Most probably you know this tune by Pete Seeger which became a No. 1 hit in the mid-60s when it was covered by The Byrds. This title (not necessarily the lyrics, though) presents an appropriate transition from the Oktoberfest time and the joke problems back to the more serious chess compositions. I guess I don't have to further elaborate on that, right?

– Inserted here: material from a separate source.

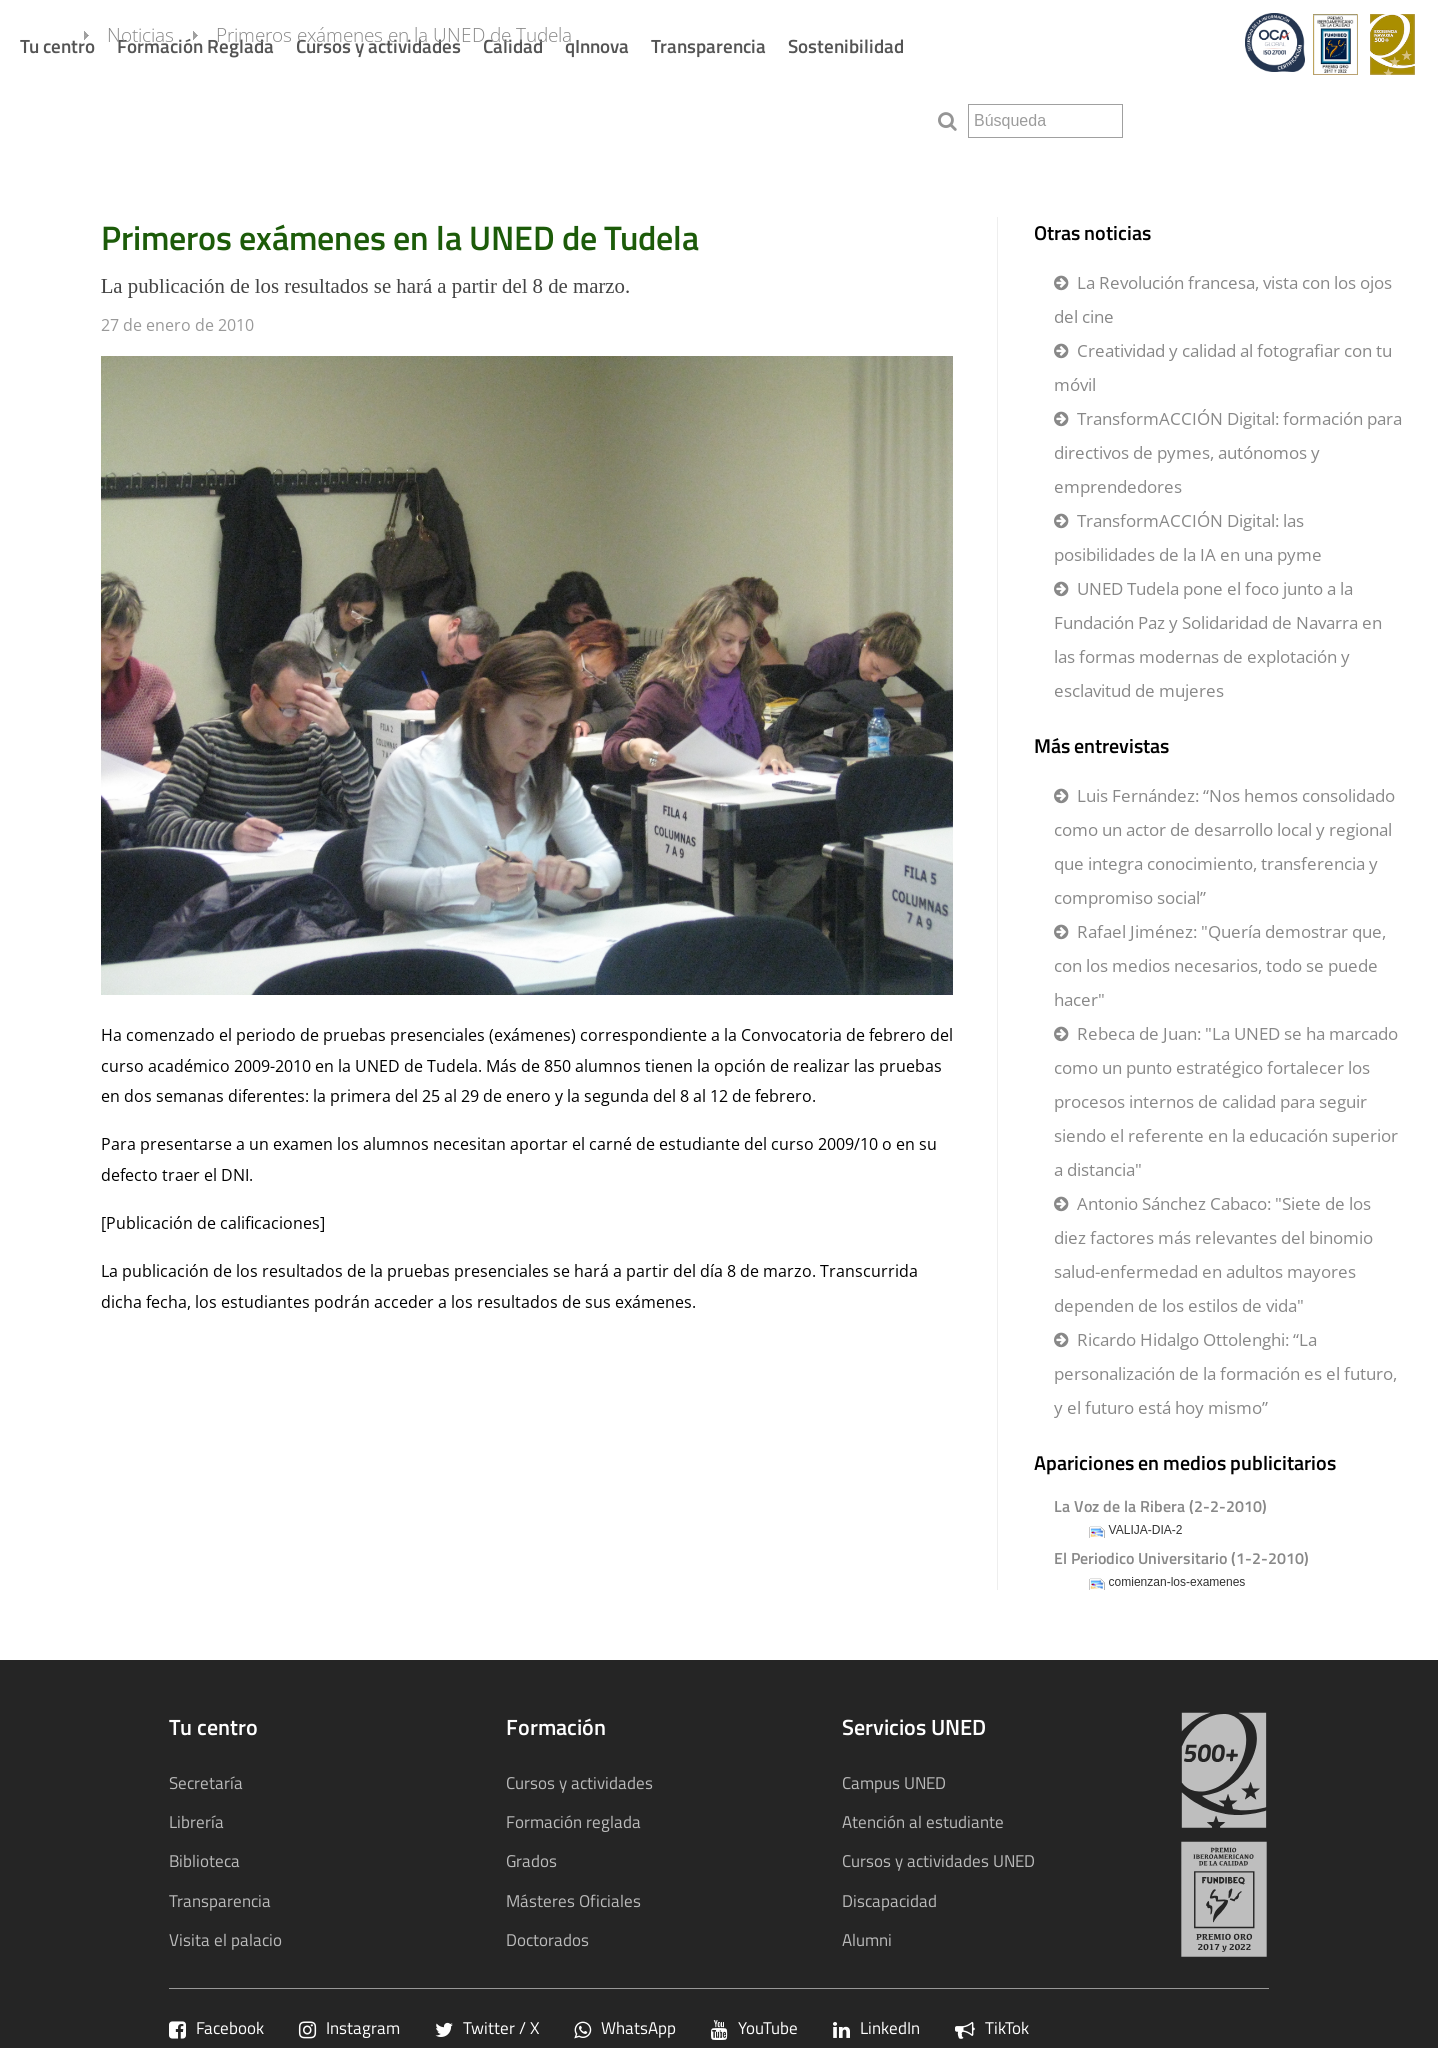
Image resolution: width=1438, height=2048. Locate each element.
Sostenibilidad (846, 45)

I like chess problems where the twinning is done by rotating the position on the board. I learnt that there was a composing tournament with that theme in Messigny (France) as part of the 31ème RIFACE (Rencontre Internationale en France des Amateurs de la Composition Échiquéenne), that's an annual French meeting for chess composition enthusiasts. Here are some of the awarded problems for you (rotation is always done clockwise):

  1Mario Parrinello  
Messigny 2010
1st Prize
a) Diagram
b) Rotate 90°

  2Marcos Roland  
Ricardo de Mattos Vieira
Messigny 2010
2nd Prize
a) Diagram
b) Rotate 270°

  3Carlos Lago  
Messigny 2010
3rd Prize
a) Diagram
b) Rotate 90°
c) Rotate 270°

  4Menachem Witztum  
Messigny 2010
2nd Special Prize
a) Diagram
b) Rotate 270°

  5Dieter Müller  
Messigny 2010
1st Honourable Mention
a) Diagram
b) Rotate 90°

  6Franz Pachl  
Dieter Müller
Messigny 2010
3rd Honourable Mention
a) Diagram
b) Rotate 90°

1a) 1. Nc8+ bxc8=Q 2. Ke4 Qc2#
b) 1. Nf8 gxf8=Q 2. Ke4 Qxe7#
Harmonious solutions with knight sacs and self-pins.
2a) 1. Rd4 Nb7 2. Rbd2 f4#
b) 1. Qe4 f7 2. Rg5 Ne3#
Rather random moves by White compared to the homogeneous play of Black, but nice model mates.
3a) 1. Bd6 Kf3 2. Qe5 e4 3. Kd4 Ke2 4. Bc5 Nb5#
b) 1. Be4 Na7 2. Bd5 c6 3. Kd6 cxd5 4. Qe7 Nb5#
c) 1. Bb3 f6 2. Qg7 fxg7 3. Bd1 g8=Q 4. Be2 Qb3#
Impressive miniature. The third solution is not consistent with the other two, though. It's surely difficult for a composer to just not mention it, but it would provide a better picture.
4a) 1. f1=B Rd1 2. Bf2 Bxf2#
b) 1. g5 Rh6 2. gxf4 Re6#
Very nice. Just this black rook ...
5a) 1. Bg6 Nxc5+ 2. Kf5 e4#
b) 1. Kd5 Nf7 2. Bd4 e4#
Beautiful problem with model mates. Black pieces follow each other, the white pawns on e2 and g5 reciprocally take a flight and checkmate.
6a) 1. Kb6 Rd6+ 2. Ka7 Rh7#
b) 1. b5+ Rxb5 2. 0-0-0 Rc1#

Diagram 6 inspired me to experiment a little bit searching for a more economical version. Finally, I arrived at the following result.

Gerson Berlinger
a) Diagram
b) Rotate 90°
        The solutions are

a) 1. Bd3 Rxb2 2. 0-0-0 Rc5#
b) 1. b5 Re3 2. Rh5 Rb4#

In both phases, the white king is protected from a check by the black rook. The white rooks swap roles.